Deep RL Bootcamp Lecture 1: Motivation + Overview + Exact Solution Methods

[0 - 10] Starts off with a review of MDPs from Barto, and then sets up a simple grid world with an example of a deterministic policy with infinite horizon.

[10-20] OMG, talk gets a bit derailed by series of rando questions that don't seem to be clarifying thinking (answerable by the definition of a deterministic policy). Maybe too much coffee?

[20-30] Nice introduction to value iteration by showing how, in a stochastic model, it is safer to stay put if it is unlikely movement will yield a successful return.
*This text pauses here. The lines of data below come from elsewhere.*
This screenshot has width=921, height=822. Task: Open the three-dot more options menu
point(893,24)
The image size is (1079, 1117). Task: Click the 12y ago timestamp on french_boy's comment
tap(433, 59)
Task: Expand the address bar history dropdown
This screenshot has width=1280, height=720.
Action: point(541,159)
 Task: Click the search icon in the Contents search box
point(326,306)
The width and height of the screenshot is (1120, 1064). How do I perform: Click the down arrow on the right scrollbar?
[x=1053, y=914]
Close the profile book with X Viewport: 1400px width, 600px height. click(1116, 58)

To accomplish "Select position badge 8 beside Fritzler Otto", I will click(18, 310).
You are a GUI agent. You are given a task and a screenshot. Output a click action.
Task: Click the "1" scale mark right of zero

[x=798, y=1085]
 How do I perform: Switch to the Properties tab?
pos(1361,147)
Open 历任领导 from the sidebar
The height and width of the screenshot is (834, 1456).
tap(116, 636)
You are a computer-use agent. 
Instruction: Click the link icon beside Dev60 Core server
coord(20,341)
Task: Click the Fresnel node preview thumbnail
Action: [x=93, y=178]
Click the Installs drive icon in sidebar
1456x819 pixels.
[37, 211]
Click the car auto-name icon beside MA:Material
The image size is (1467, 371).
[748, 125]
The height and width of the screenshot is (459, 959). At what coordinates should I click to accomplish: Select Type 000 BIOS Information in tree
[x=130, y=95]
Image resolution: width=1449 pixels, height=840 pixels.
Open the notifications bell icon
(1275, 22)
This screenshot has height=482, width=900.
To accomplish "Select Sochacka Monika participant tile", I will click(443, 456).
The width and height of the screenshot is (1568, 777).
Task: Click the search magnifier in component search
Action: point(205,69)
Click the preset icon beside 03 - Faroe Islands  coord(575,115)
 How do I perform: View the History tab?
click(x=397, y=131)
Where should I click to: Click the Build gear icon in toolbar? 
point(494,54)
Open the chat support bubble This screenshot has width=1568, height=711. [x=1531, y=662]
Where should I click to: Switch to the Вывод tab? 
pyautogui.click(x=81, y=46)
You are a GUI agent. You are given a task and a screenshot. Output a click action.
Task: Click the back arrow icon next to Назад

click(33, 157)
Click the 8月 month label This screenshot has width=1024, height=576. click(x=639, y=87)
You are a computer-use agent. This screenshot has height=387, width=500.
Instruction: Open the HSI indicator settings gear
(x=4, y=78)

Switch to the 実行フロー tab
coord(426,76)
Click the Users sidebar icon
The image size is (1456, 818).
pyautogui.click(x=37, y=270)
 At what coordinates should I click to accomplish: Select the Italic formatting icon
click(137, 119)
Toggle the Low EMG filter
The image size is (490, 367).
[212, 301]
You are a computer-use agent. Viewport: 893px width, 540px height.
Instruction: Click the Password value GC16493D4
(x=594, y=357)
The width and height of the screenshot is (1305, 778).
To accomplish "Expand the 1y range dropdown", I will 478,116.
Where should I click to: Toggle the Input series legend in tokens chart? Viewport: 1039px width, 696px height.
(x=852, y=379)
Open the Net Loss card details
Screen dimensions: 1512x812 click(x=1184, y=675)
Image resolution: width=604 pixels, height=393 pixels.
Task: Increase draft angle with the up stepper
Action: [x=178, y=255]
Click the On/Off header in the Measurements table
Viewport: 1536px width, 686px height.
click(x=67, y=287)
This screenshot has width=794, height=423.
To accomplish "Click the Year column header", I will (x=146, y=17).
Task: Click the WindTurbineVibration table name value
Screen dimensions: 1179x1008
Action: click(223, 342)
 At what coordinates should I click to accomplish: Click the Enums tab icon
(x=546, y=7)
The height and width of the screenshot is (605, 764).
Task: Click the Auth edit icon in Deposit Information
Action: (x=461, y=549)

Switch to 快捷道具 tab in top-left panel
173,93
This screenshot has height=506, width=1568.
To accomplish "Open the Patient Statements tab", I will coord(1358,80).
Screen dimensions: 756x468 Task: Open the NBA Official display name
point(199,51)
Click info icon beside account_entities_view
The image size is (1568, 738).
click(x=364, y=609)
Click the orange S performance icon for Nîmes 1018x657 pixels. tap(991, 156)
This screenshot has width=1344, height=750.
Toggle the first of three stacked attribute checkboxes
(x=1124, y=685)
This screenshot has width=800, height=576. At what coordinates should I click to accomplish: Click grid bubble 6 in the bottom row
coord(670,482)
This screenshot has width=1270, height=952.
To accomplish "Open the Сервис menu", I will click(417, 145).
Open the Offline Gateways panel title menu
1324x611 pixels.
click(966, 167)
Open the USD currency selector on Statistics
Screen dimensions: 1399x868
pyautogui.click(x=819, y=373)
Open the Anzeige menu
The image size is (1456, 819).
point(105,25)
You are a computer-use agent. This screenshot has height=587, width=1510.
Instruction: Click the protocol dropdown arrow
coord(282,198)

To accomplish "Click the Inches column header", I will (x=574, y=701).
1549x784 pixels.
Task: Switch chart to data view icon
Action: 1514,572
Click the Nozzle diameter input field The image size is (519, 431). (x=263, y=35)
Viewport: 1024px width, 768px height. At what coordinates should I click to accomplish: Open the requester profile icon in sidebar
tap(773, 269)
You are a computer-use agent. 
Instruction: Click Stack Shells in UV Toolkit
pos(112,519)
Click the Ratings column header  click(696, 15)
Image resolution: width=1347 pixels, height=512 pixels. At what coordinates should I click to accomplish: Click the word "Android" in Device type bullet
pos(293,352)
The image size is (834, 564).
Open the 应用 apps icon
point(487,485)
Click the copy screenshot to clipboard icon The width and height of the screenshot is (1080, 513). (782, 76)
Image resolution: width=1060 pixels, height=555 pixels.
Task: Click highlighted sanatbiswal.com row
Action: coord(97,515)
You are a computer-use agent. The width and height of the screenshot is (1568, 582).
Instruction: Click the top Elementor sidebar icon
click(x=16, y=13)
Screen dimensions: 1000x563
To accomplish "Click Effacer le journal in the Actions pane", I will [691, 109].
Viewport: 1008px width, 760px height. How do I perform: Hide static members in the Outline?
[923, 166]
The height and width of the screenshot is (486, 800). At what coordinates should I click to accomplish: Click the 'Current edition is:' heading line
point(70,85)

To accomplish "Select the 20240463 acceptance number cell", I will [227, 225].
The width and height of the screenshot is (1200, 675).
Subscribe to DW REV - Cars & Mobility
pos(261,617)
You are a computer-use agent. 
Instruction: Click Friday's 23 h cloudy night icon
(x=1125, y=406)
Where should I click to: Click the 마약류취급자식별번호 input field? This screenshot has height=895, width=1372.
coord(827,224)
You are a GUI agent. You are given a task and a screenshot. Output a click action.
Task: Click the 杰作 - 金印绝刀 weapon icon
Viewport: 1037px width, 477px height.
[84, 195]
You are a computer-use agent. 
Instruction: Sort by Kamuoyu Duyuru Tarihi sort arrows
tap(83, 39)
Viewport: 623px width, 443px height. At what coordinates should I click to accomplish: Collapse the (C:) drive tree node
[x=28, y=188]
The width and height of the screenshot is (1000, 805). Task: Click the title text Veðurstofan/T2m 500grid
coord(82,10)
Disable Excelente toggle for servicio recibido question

Also, there was a nice set up for the value iteration converging, as additional time will not help an optimal path towards an exit condition once it's been reached.

[30-40] This helped me solidify why a low gamma would lead us to prioritize immediate rewards, while a high gamma leads us to hold out for larger rewards in future steps. He mentioned how Q* encodes implicitly the best policy, so it is combo of the V* and \pi* from value iteration (because Q is defined as "and thereafter act optimally", which will require the best policy).

[40-50] Nice introduction to policy evaluation, where we see that \pi(a) gives us the next action as defined by the policy, so we're now working in a linear system. We can add an argmax(a) to the evaluation to get an improvement, as this will be the best a we could select where all future values will be generated optimally. And finally, we can solve iteratively or solve the system of linear equations (woot woot linear algebra). Oh, and a nice example of the geometric series (the gamma coeficient).

[50-60] A proof sketch for why optimal convergence is reached with policy iteration.